(Input material begins)
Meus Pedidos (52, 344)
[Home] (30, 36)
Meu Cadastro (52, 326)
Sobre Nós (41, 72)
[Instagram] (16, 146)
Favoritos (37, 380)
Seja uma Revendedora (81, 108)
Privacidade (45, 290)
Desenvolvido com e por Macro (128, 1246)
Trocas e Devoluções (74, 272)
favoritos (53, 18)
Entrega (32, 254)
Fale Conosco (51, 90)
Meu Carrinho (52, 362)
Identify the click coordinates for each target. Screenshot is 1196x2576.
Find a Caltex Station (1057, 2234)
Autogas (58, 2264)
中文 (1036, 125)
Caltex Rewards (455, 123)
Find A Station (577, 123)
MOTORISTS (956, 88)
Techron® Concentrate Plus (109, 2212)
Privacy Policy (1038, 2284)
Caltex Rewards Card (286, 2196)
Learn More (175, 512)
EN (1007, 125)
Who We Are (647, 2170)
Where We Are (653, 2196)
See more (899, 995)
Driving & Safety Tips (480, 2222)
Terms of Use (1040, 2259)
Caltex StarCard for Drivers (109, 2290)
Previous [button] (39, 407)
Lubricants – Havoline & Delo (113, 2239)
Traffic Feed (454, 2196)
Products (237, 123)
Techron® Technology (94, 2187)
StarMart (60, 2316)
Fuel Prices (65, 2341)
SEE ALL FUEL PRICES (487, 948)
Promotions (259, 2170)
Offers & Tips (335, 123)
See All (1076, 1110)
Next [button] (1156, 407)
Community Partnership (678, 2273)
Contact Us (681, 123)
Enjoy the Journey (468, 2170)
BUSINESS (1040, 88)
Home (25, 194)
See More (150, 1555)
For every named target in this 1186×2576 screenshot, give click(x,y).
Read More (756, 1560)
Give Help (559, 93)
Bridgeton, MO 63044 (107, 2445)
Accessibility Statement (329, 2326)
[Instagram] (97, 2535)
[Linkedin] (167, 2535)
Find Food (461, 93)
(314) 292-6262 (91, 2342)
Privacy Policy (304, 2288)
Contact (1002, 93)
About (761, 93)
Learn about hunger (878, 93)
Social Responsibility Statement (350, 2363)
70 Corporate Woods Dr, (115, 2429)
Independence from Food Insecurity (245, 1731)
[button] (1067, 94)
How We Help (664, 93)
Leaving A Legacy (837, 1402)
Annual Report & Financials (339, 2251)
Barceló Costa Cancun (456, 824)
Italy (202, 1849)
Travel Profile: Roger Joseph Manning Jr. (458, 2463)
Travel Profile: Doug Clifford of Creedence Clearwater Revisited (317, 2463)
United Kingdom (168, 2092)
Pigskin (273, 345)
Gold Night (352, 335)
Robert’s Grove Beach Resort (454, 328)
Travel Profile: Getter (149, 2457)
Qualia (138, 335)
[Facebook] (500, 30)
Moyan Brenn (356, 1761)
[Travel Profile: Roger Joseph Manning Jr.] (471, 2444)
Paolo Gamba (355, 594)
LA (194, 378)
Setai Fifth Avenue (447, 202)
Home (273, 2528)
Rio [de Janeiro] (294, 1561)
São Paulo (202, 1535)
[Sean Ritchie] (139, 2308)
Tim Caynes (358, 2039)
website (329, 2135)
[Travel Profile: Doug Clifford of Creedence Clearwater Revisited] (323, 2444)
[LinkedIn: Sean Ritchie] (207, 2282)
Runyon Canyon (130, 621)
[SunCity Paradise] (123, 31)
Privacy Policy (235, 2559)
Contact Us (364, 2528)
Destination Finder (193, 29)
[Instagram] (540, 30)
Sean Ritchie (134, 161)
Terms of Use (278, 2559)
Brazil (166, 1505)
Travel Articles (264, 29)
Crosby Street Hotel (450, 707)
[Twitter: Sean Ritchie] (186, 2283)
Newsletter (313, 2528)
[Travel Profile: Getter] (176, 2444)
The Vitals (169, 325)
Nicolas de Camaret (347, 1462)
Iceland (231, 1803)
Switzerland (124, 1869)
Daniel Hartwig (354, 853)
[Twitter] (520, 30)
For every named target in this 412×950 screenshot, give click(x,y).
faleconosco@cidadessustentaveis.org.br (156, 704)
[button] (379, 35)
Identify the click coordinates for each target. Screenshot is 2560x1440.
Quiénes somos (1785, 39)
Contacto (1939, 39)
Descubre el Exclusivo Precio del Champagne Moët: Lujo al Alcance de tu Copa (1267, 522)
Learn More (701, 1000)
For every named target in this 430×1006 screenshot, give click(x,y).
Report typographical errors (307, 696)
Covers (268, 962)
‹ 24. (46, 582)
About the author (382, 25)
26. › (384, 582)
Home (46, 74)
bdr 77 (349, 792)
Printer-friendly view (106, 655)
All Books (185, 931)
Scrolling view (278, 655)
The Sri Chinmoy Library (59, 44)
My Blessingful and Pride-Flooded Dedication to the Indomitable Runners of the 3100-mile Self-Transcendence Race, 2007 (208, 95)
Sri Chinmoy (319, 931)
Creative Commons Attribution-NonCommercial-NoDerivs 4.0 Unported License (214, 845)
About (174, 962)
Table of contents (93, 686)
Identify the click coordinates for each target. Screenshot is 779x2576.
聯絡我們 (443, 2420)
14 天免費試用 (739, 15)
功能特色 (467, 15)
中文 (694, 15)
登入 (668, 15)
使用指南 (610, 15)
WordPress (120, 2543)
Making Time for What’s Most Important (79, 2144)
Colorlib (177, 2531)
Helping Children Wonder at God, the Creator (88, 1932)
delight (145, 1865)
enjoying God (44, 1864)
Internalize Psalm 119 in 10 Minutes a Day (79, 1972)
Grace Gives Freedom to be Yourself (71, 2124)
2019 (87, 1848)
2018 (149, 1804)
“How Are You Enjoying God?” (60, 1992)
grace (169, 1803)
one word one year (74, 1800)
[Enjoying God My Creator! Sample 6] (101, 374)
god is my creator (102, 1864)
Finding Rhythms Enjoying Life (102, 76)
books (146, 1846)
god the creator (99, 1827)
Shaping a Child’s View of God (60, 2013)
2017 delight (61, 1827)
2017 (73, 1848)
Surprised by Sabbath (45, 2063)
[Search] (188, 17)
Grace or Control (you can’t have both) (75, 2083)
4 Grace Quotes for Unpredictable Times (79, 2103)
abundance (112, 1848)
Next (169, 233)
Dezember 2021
(Input material ends)
| Aim of the exercise |
In the material above, locate the line containing "MOTORISTS (956, 88)" and the line containing "Terms of Use (1040, 2259)". Transcribe exactly those two lines and every line between them, and nothing more.

| Reply |
MOTORISTS (956, 88)
Techron® Concentrate Plus (109, 2212)
Privacy Policy (1038, 2284)
Caltex Rewards Card (286, 2196)
Learn More (175, 512)
EN (1007, 125)
Who We Are (647, 2170)
Where We Are (653, 2196)
See more (899, 995)
Driving & Safety Tips (480, 2222)
Terms of Use (1040, 2259)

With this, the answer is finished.